CYP 2C19 IS PRIMARILY RESPONSIBLE FOR METHEMOGLOBIN TOXICITY OF DAPSONE

Dapsone (4,4′‐ Diaminodiphenylsulphone; DDS) is a potent antibacterial and antiprotozoal agent and also used in treatment of leprosy and inflammation. Adverse effects with DDS are hemolysis and methemoglobinemia, particularly in patients with glucose‐6‐phosphate dehydrogenase deficiency. An in vitro assay which allows stable & unstable metabolites generated in situ to react with the human erythrocytes, has been employed to study CYP mediated hemotoxicity toxicity of DDS. Pooled human/mouse liver microsomes and supersomes with recombinant human CYPs were used to profile CYPs responsible for methemoglobinemia and oxidative stress.

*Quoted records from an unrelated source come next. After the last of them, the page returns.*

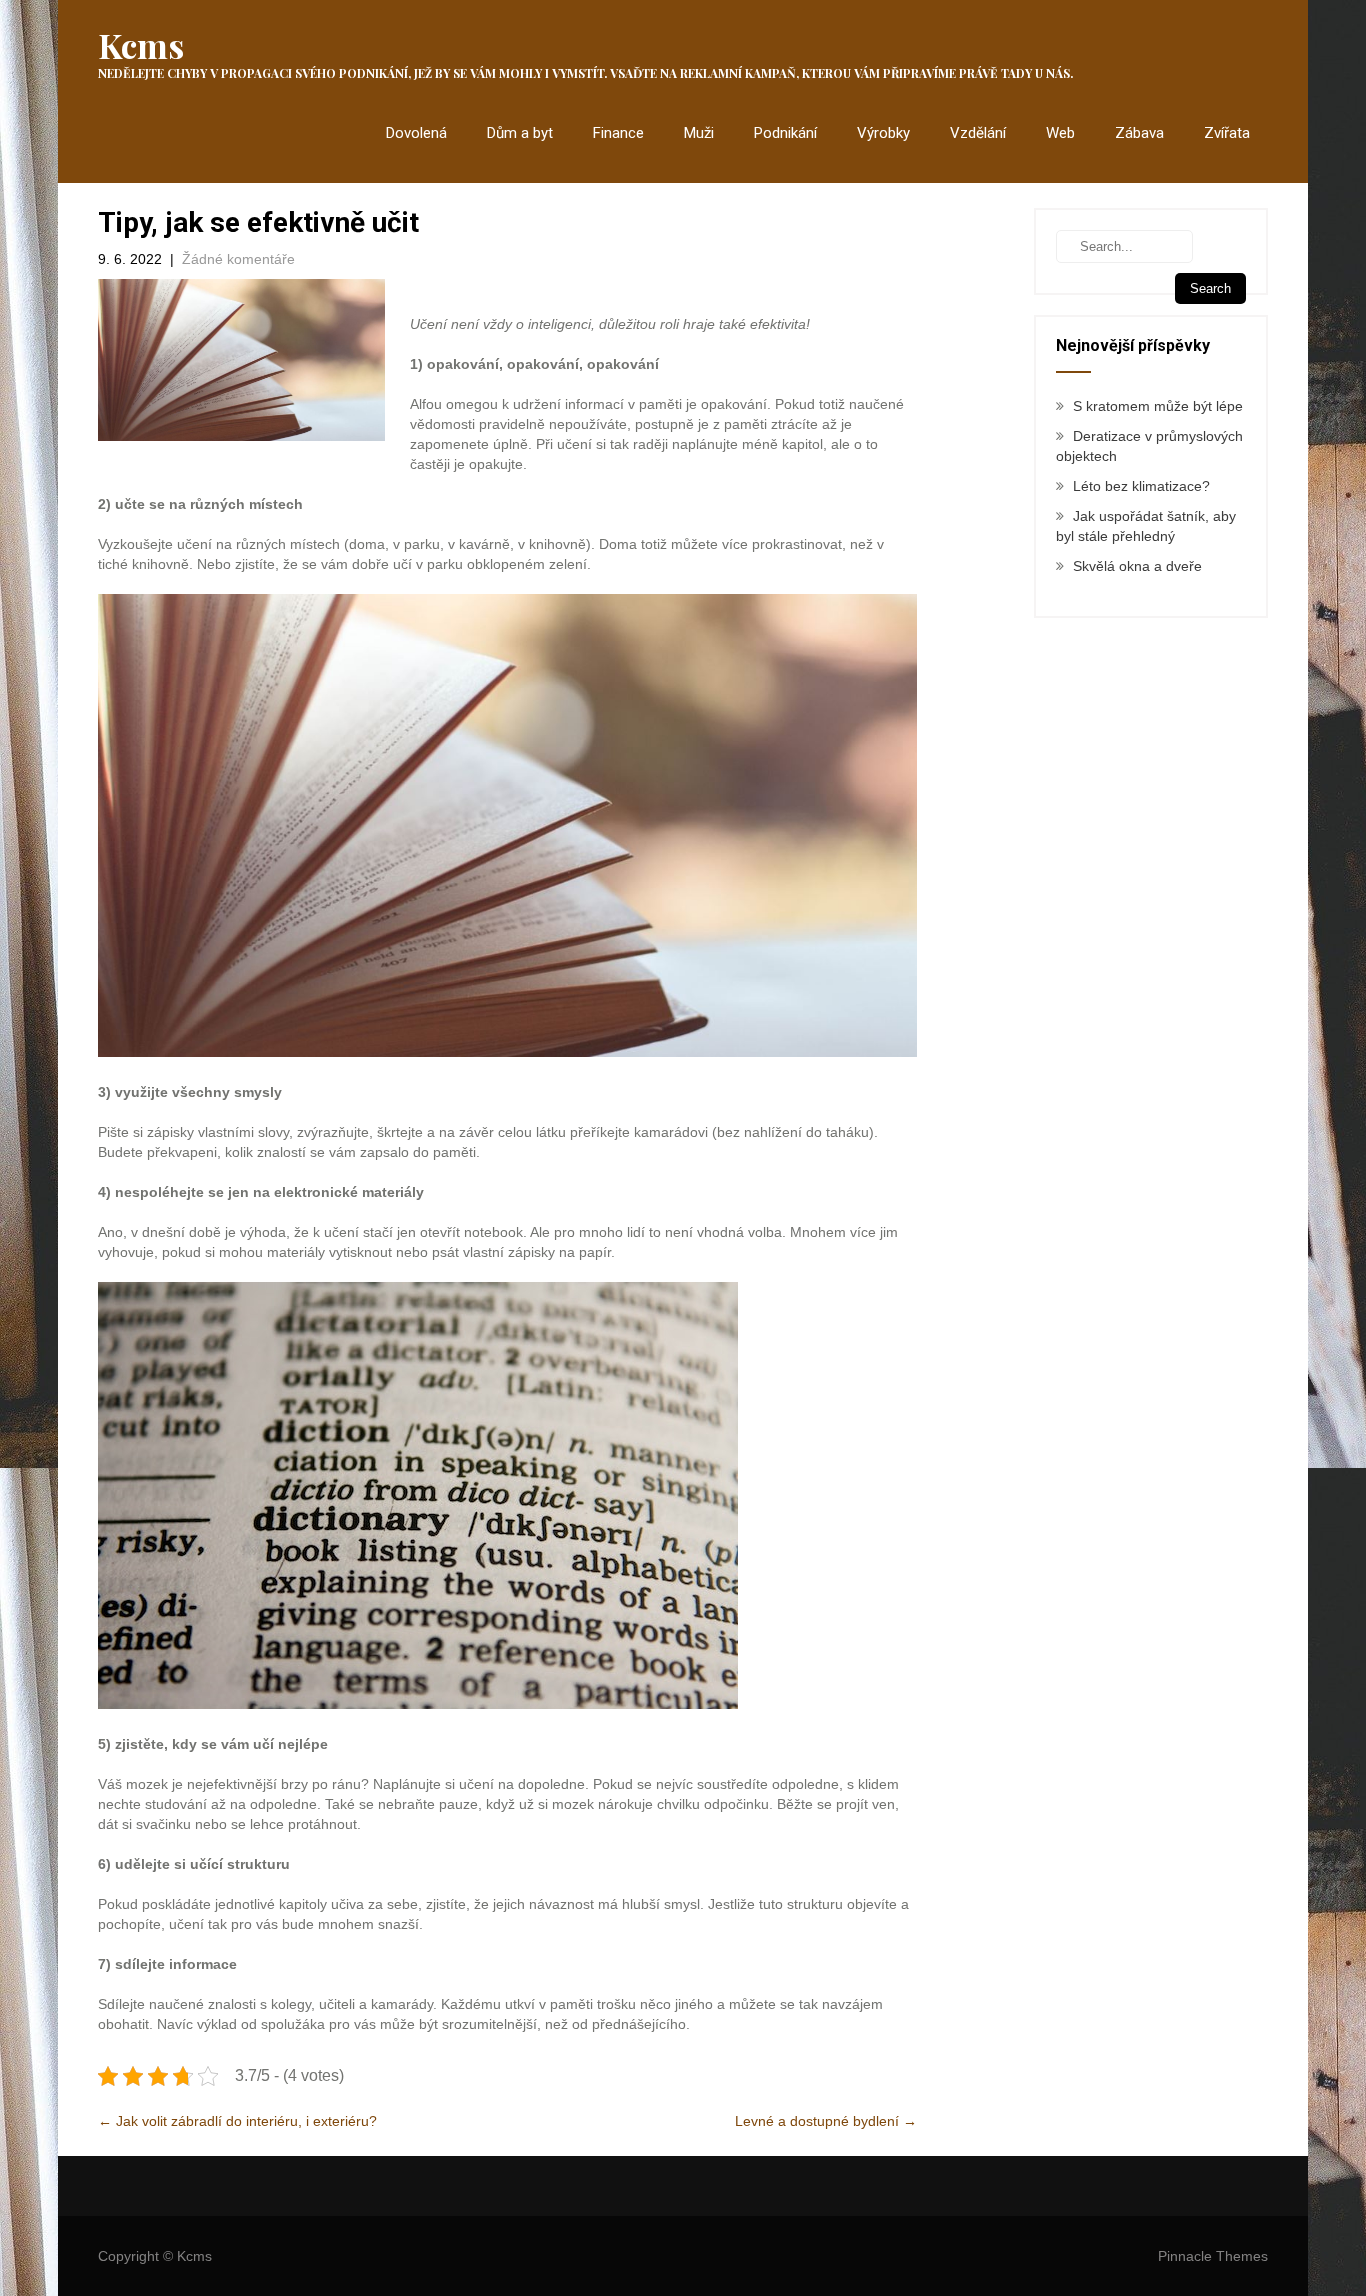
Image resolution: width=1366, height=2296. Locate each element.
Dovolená (416, 133)
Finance (618, 133)
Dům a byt (520, 133)
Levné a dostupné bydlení (826, 2121)
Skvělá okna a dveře (1137, 566)
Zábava (1139, 133)
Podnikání (785, 133)
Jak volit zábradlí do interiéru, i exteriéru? (237, 2121)
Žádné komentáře (238, 259)
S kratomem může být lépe (1158, 406)
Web (1060, 133)
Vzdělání (978, 133)
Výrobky (883, 133)
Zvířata (1227, 133)
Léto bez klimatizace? (1141, 486)
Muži (699, 133)
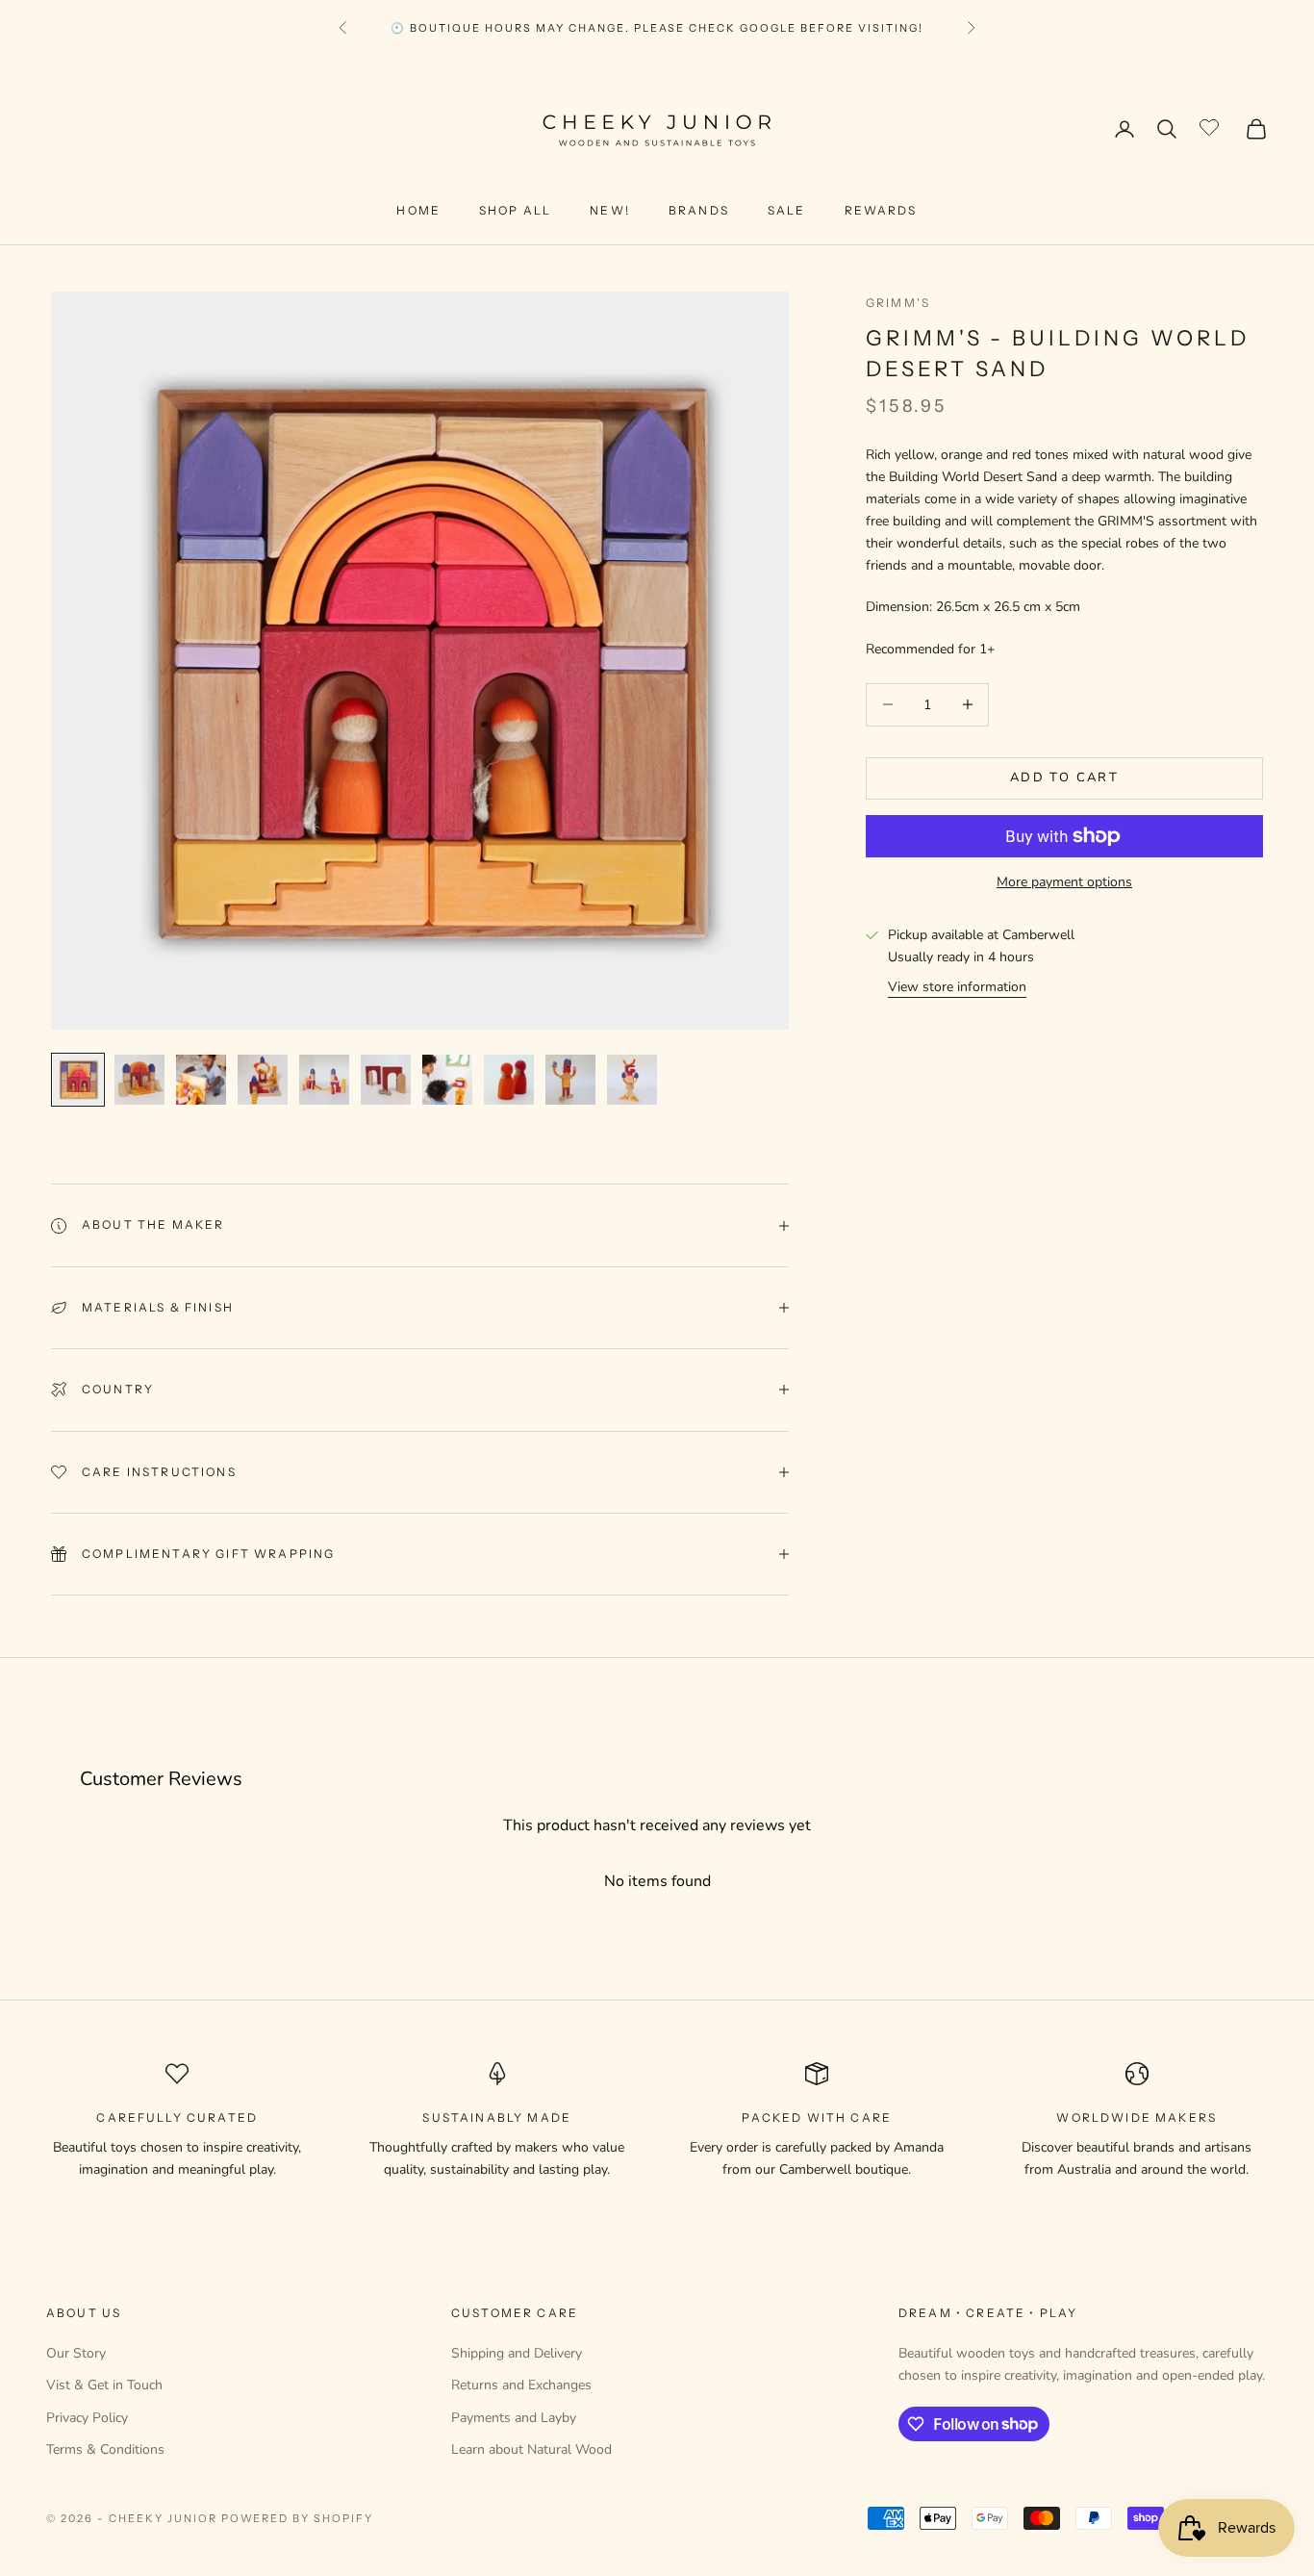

Metabolism of DDS by 2C19 caused highest methemoglobin toxicity with minor contributions of 2B6, 2D6 and 3A4. CYP 2C8 and 2C9, which have been shown to metabolize DDS to DDS‐NOH, the toxic metabolite, did not show significant role in methemoglobin toxicity of DDS. Cimetidine and chloramphemicol completely abolished the methemoglobin toxicity of DDS in human liver microsomes and recombinant human 2C19. DDS‐NOH generated dose dependent methemoglobin toxicity, oxidative stress and also caused Heinz body formation in human erythrocytes. Dapsone however did not generate significant oxidative stress in presence of human liver microsomes or recombinant human CYPs. These studies indicate predominant role of 2C19 in methemoglobin toxicity of dapsone. Supported by MMV, Geneva.